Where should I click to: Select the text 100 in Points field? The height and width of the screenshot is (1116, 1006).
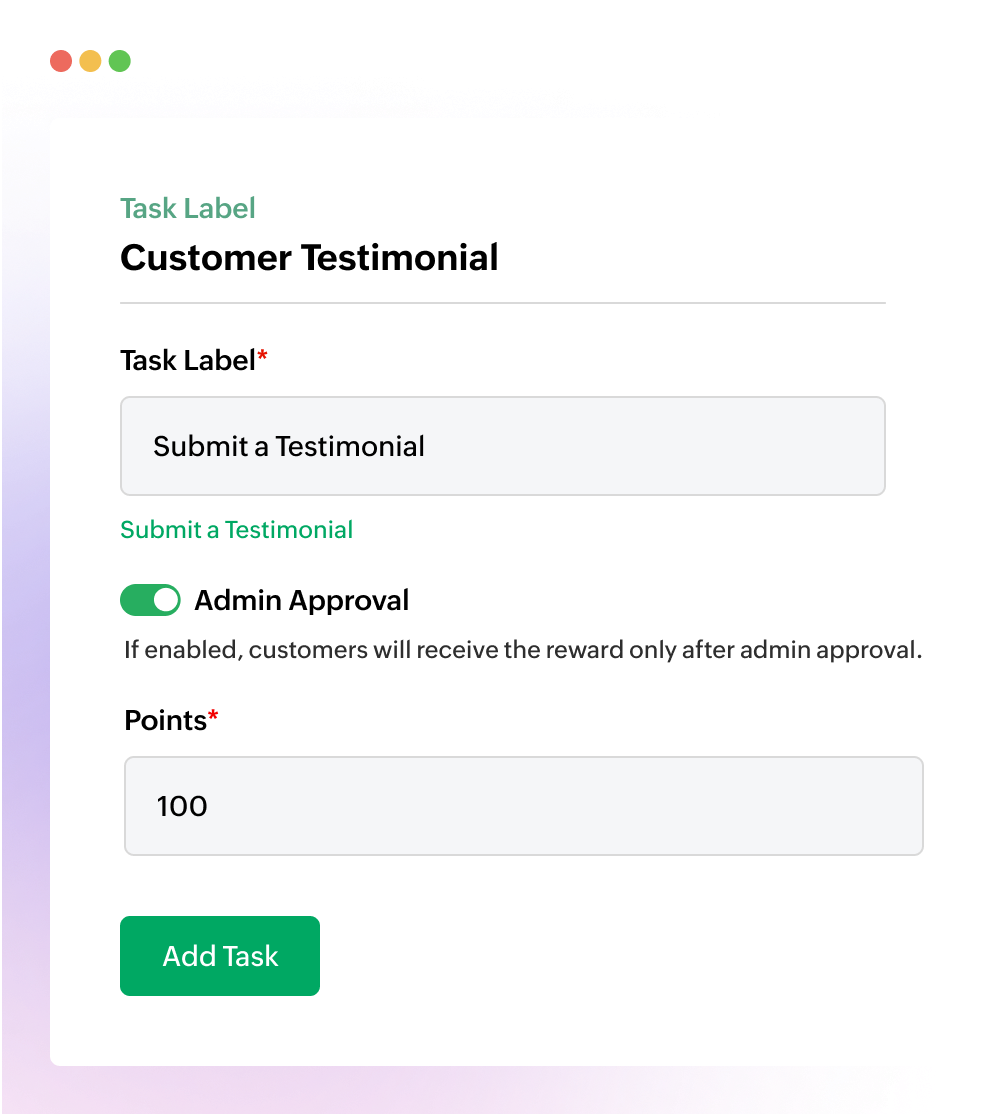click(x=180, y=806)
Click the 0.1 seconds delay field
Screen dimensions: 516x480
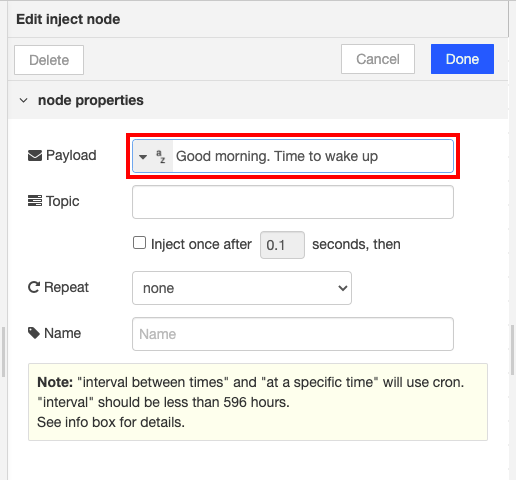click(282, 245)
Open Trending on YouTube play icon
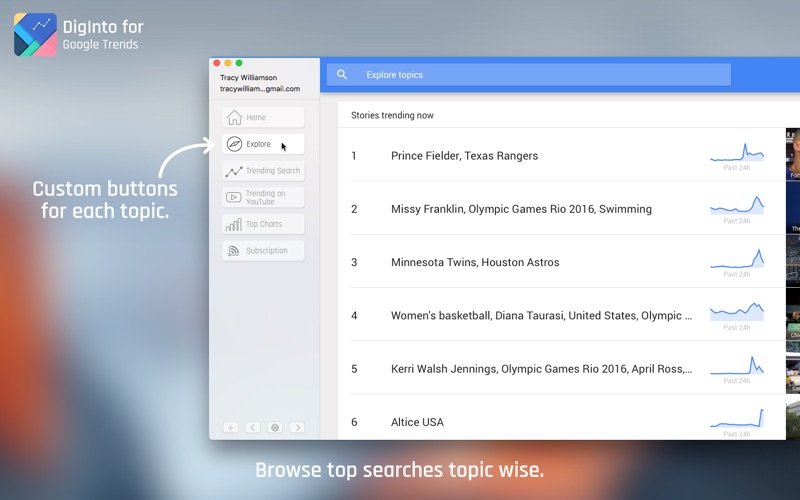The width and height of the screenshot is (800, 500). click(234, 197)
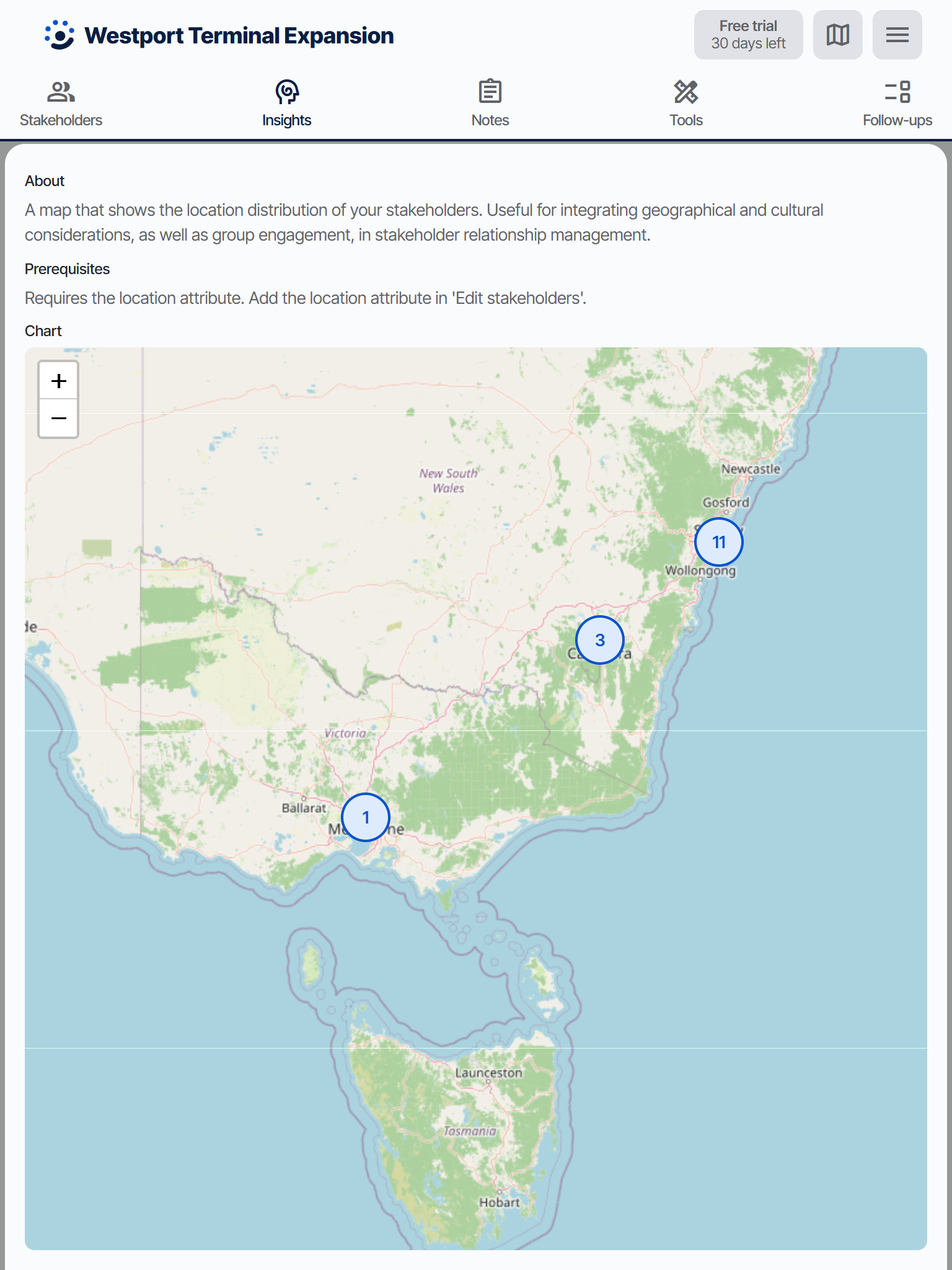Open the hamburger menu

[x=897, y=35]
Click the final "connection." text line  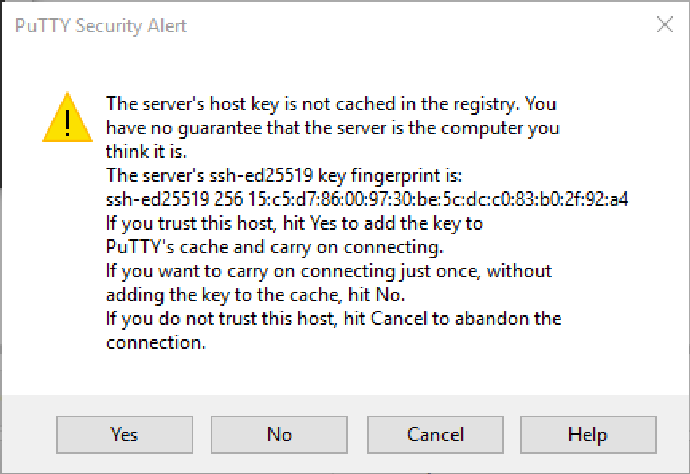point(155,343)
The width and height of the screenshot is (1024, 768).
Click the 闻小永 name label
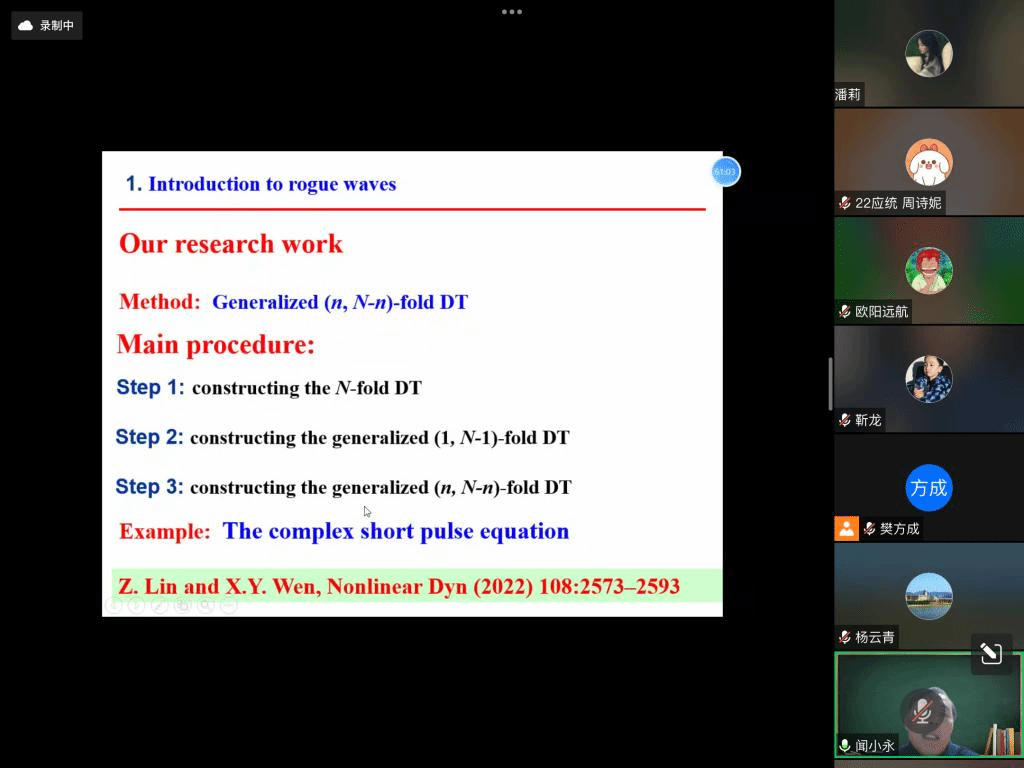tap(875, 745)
· · · ·
Problem statement:
Starting at the line that contains "The width and height of the screenshot is (1024, 768).", restate every line through the end of the records exactly as written, but leave the pictures out.

Task result:
The width and height of the screenshot is (1024, 768).
Click the 闻小永 name label
tap(875, 745)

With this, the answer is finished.